The scene with the sniffing of the nail polish, and the one where Almodóvar himself directs Fanny in a fotonovela where Fanny is pleasured by having his heart and his guts drilled, are still hilarious (and we get to see Almodóvar and McNamara in a rare, crudely camp performance of ‘Satanasa’ as well). And of course, all of Almodóvar’s themes (sexual identity, gender, uncontrollable desires, consumer culture, various kinds of violations, etc) are already present, some in scenes that recur and get better executed in later films (for example, the chase to the airport that we later see in Women on the Verge of a Nervous Breakdown but many others as well).
Seeing the film again all these years later made me reflect on camp humour, and how the film’s deployment of it now seems so culturally specific. The film went over well but not brilliantly in Vilnius and I suspect it’s because some of the humour is simply untranslatable. One of the things that fascinates me about camp is that the structure of its operations seems to be transnational, you find it almost everywhere, certainly everywhere I’ve been to. But its specific manifestations are often highly coded, work on various levels simultaneously and only manifest to a few, those in the know. The reference points to La Movida, the pop and underground culture of the era, even the narrative woven by Hola (Hello magazine) throughout the 1960s about the tragedy of the Shah of Iran having to divorce Soraya, the woman he loved, because she couldn’t bear him children, the basis for the film’s story, all of these sets of knowledges that enhance one’s appreciation of the film, I don’t find to be essential.

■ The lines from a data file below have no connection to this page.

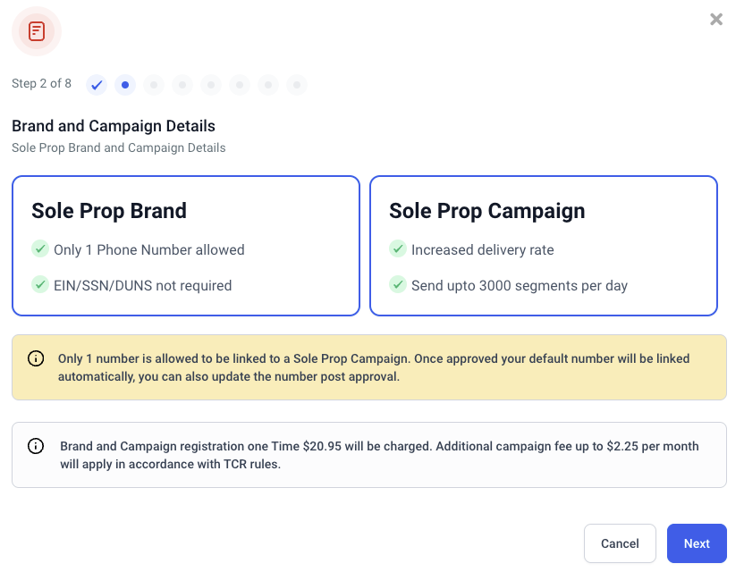Click green check beside Increased delivery rate
Image resolution: width=744 pixels, height=572 pixels.
[x=397, y=249]
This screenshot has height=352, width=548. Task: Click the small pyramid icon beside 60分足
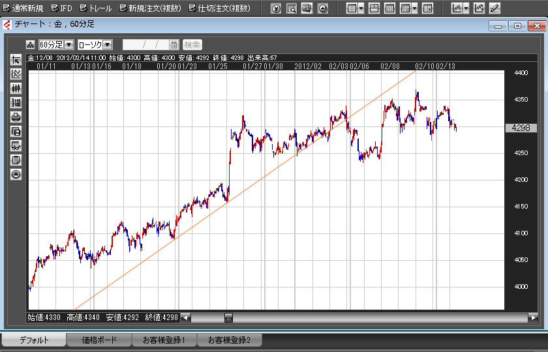(30, 45)
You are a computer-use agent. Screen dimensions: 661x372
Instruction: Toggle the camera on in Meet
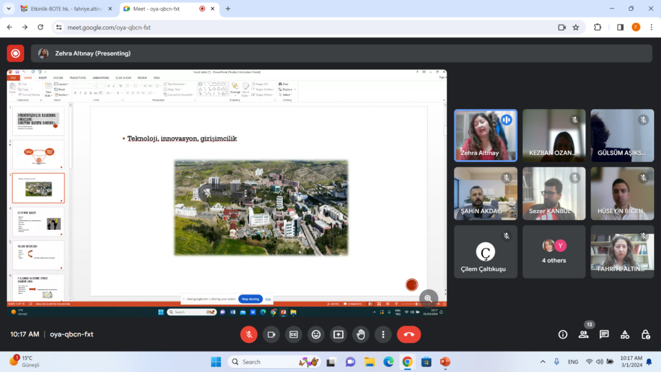tap(271, 335)
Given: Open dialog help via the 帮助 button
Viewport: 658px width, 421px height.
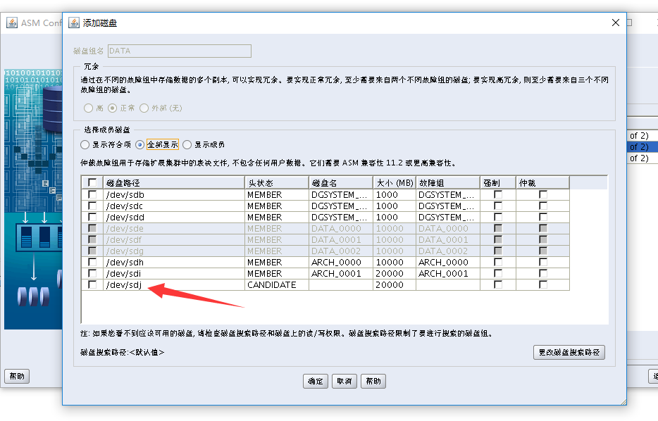Looking at the screenshot, I should (373, 381).
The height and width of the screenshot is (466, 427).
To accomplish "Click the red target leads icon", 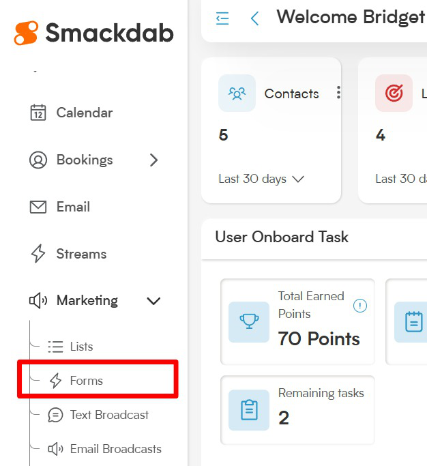I will (394, 93).
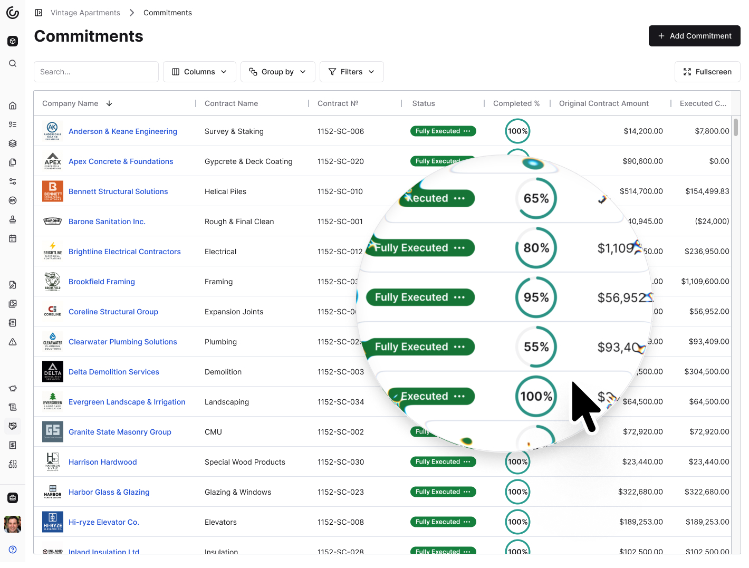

However, much of the camp humour in Labyrinth of Passion comes not only from situation, which is relatively easy to get, in spite of missing specific references, but from dialogue. Almodóvar is simply brilliant at everyday quotidian dialogue. I sometimes felt that I could close my eyes when seeing his films and hear my aunts. But in this film more than others, those phrases work on multiple levels: who says them, the intonation with which they’re spoken, whether a line is inflected at beginning or end; all bring different meanings, draw on different sets of knowledges, set the perfect pitch and the optimum timing for the punch-line: the Vilnius audience only got the visual. Might this now be true of all audiences except the generation of Spaniards who grew up around the moment of the transition?
It’s worth remembering that the film was made a year after Colonel Tejero’s armed intervention in the Spanish Cortes, the coup that failed; that only a few years earlier, Almodóvar would have been arrested for such representations had they been possible; that in 1982 there was no guarantee that there would not be a political reversal (much as the situation now in the aftermath of the Arab Spring). To dare to make a film as nasty, as queer, as funny as this one in that context: no Spanish artist of the last four decades has been braver or more true to himself. Few have grown, developed and improved as much as he did since Labyrinth also. The film works best as a document of its time. Yet, the wit, the daring, the corrosive critique, the in-your-face queerness of it all still thrills, still shocks, still makes it worth seeing at any time.